### Work to be completed
Retype all the entries word for word, but omit the pictures.

*** Records shown Section Begins ***

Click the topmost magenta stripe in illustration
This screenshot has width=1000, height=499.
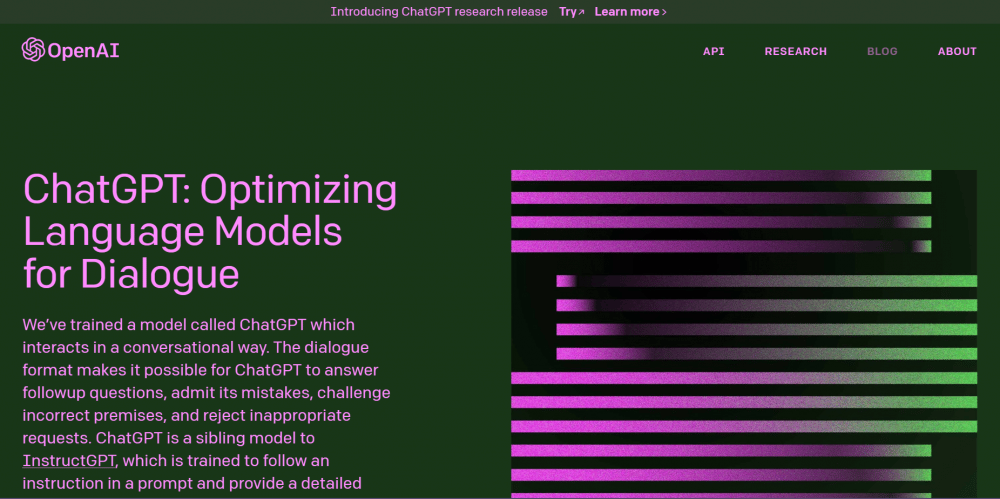[720, 175]
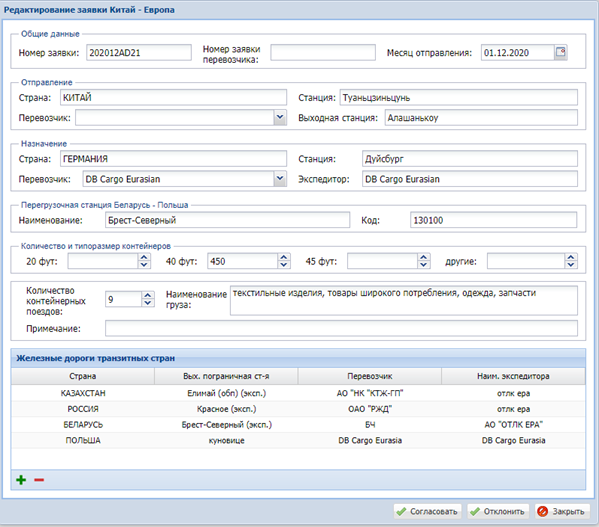Remove the selected transit row with the red minus
Viewport: 599px width, 527px height.
pos(39,480)
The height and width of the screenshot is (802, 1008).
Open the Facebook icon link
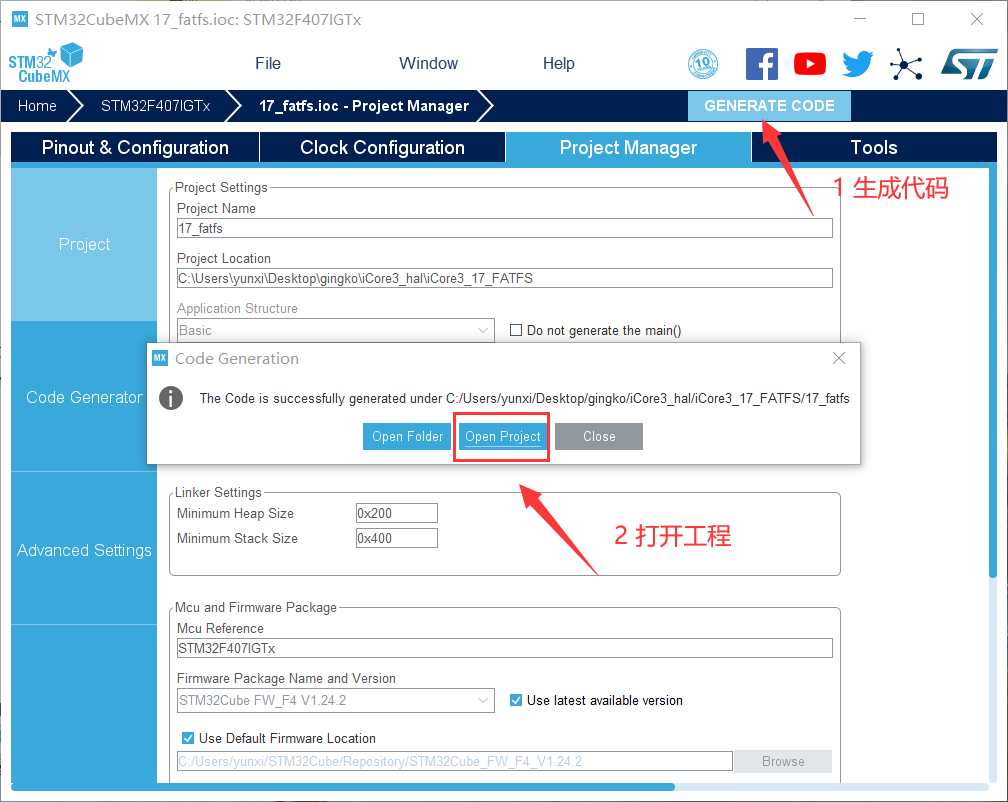(x=762, y=64)
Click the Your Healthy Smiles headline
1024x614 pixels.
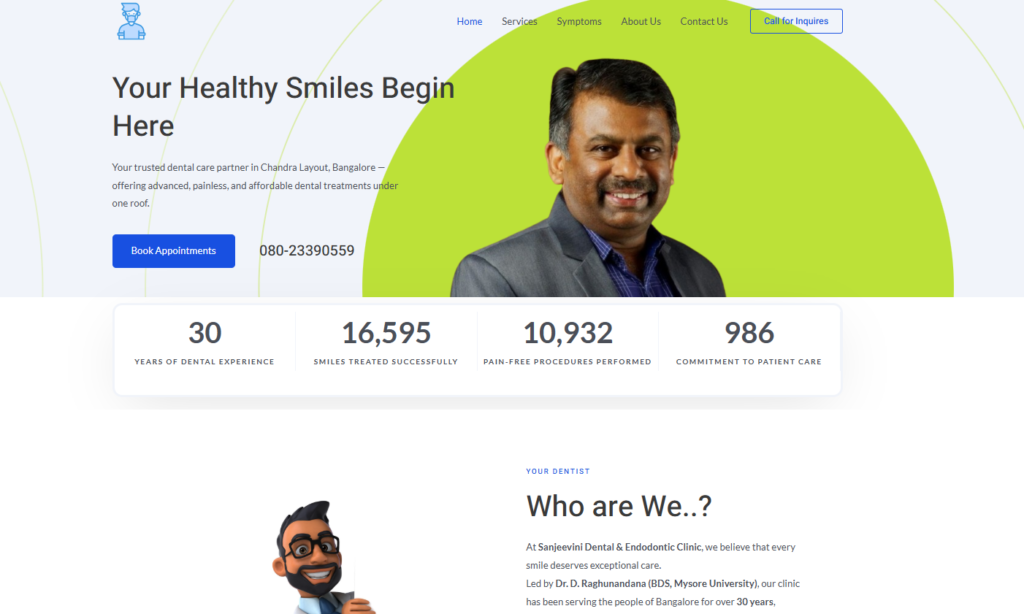(x=283, y=106)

*** Records shown Section Ends ***

### Result for this exercise
Click the topmost magenta stripe in illustration
This screenshot has width=1000, height=499.
[720, 175]
Remove the selected transit row with the red minus
Viewport: 599px width, 527px height.
pos(39,480)
The height and width of the screenshot is (802, 1008).
Open the Facebook icon link
(x=762, y=64)
Click the Your Healthy Smiles headline
1024x614 pixels.
(x=283, y=106)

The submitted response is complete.